Chalk Gallery Interviews Gabrielle Lord

“Dance has always been important to me. I trained in ballet until I was 19. But from this classical background I found it really hard to ‘free up’. I did some Gabrielle Roth 5 Rhythms and some contemporary classes that I found very liberating, and some tango classes with my husband. I love to watch dancers and skaters.

Two or three years ago I made a series where the dancers were set against imagined backdrops, as if they were on stage with dramatic sets. I became really interested in capturing movement, I have been working from video, choosing my own still shots. The two-dimensional quality of the shapes is still very important to me, almost as if they are puzzle pieces that slot together.

I often work over old, less successful pieces. I rarely begin on a blank canvas. Then the figures retain this under-painted surface, whilst the rest of the painting builds around them. They almost become the negative shapes, not positive.

It was an experimental thing. I was working on a painting of my family on the Downs. The thought that sprang to mind was “we are all made of the same”.

My intention was to convey the connection that exists between us as a family. But the idea grew to include our connection with the natural world; the plants, creatures and the land itself. I was reading a Terry Pratchett novel at the time, about a witch who lives on Chalk land, and her deep connection with the place, which, having lived in Sussex for a long time, I found very moving.

Many cultures have a far deeper understanding of our link with nature, which we have lost. I am merely scratching the surface. With the dancers it is the connection between each other, without words, in the moment that inspires me.

Having considered harmony, I think it would be interesting to explore discord as a theme. But it is hard to say.
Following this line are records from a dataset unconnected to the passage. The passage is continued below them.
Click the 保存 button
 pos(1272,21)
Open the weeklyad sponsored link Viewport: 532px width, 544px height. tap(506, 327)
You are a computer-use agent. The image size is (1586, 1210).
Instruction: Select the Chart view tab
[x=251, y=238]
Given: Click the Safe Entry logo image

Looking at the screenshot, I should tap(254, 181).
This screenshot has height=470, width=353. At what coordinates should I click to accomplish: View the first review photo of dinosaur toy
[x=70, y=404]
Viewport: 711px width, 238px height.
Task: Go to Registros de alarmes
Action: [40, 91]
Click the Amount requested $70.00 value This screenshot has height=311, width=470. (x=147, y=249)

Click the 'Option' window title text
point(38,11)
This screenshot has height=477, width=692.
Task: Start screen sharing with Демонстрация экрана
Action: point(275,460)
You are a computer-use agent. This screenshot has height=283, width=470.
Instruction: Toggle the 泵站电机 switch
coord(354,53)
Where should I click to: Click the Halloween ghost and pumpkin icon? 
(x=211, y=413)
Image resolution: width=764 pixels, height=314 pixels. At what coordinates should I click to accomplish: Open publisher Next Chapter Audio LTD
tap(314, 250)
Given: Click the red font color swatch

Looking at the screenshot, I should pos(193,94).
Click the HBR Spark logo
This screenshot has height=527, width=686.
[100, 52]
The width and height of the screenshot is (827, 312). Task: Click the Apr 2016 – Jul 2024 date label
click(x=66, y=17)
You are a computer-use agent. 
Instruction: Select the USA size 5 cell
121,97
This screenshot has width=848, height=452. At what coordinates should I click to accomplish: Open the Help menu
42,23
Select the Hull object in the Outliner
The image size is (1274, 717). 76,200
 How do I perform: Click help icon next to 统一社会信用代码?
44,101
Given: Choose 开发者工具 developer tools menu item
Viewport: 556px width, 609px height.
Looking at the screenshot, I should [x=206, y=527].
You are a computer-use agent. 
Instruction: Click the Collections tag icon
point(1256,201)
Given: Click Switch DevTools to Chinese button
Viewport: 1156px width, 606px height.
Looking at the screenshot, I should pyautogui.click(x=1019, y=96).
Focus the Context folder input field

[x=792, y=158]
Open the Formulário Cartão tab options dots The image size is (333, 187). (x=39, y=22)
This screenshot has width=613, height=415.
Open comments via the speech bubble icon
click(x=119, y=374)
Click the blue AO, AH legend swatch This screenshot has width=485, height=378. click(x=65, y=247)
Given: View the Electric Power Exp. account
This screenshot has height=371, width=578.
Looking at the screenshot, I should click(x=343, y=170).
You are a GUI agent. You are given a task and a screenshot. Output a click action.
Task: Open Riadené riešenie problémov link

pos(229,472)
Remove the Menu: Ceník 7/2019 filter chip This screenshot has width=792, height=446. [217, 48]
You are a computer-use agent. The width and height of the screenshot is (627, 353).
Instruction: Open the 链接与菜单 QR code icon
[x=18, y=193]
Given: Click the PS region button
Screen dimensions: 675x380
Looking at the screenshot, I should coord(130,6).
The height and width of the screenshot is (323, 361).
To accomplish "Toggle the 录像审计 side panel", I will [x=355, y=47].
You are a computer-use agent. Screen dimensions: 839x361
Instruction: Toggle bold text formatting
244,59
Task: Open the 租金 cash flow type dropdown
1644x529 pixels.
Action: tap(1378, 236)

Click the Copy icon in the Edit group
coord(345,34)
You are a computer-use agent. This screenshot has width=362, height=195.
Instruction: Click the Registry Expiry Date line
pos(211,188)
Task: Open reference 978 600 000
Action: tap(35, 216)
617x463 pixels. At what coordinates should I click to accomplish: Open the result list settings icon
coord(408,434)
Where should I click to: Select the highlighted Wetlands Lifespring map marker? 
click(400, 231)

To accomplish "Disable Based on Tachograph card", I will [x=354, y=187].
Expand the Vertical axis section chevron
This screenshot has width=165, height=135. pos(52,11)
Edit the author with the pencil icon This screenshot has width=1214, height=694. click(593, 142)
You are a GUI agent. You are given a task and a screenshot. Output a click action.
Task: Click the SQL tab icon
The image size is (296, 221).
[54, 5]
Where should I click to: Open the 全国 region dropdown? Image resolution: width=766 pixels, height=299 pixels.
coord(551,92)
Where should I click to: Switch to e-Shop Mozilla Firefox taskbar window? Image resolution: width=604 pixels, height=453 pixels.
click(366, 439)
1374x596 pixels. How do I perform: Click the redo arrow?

It is one thing to have an idea, but quite another once the process takes over!

I studied Romanesque architecture as part of my degree and loved the dog tooth patterns and ornate arches of the pre- Gothic period, like the ones in Durham cathedral. I fell just as hard for the intense expressions of Giotto, the dreaminess of Chagall and the intertwined creatures in The Book of Kells.

I loved the vision of feminist artist Judy Chicago who created The Birth Project, way before I had children of my own. I discovered Richard Diebenkorn, Fritz Scholder, Ivor Hitchens, Howard Hodgkin and Mary Cassatt. Fellow artists have pointed me towards the work of Mary Fedden, Christopher Wood and Rose Hilton. The Bloombury painters always make me feel like I have come home, as do the indescribably beautiful and emotive paintings of Harold Mockford, whose work featured in the fantastic exhibition ‘Towards Night’ curated by artist Tom Hammick at the Towner Art Gallery a few years ago.